What do you guys think: does it matter or is the fact that some of the parts might have been used that day enough for you? At the current prices I'm not willing to gamble to find out, but would be interested in hearing everyone else's take.


----------



## Jrmccain (Apr 11, 2007)

It's nice for sure, but any serious collector would have an eye like your's and point out the differences. Maybe on a much smaller scale it's like have a car with numbers that don't match - nice ride but not perfect.

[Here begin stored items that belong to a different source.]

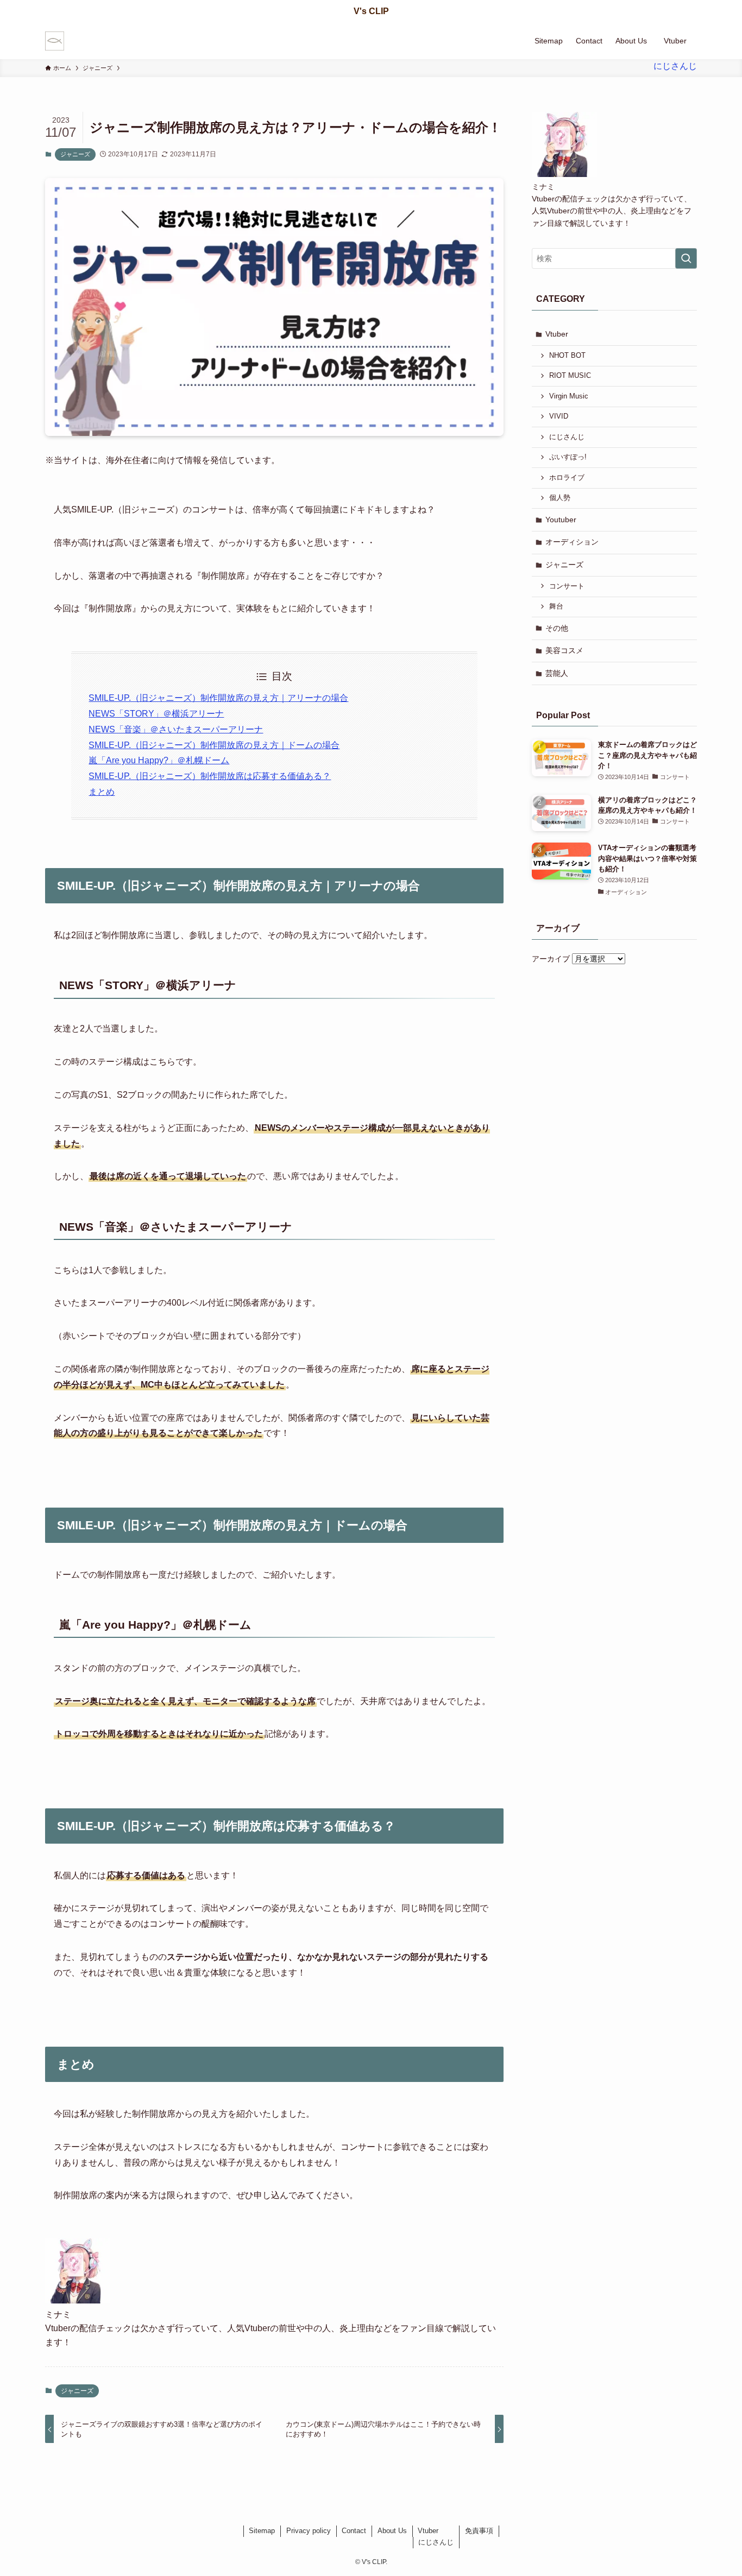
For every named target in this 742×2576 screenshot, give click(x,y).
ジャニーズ (75, 154)
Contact (354, 2531)
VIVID (558, 416)
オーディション (572, 541)
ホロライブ (566, 478)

Strange that the seller can't address your concerns. I'd want to know the complete history before I bid on it.


----------



## onrhodes (Feb 19, 2004)

I'd bet that for the Alp stage they took off the front STI and put on the DT shifter, then the following day put the STI back on. It says that it is the same bike, not the same setup. Chances are back then when team budgets were not quite what they are now it was his "race" bike and then he had a backup race bike and a training bike.
As for computers, it could have been changed any time during the season. I remember reading that Eddy B. said that most pros back in those days got a race bike that was used through the Spring classics, then got a new race bike in time for the grand tour season.
Just a theory, but seems to make sense to me.


----------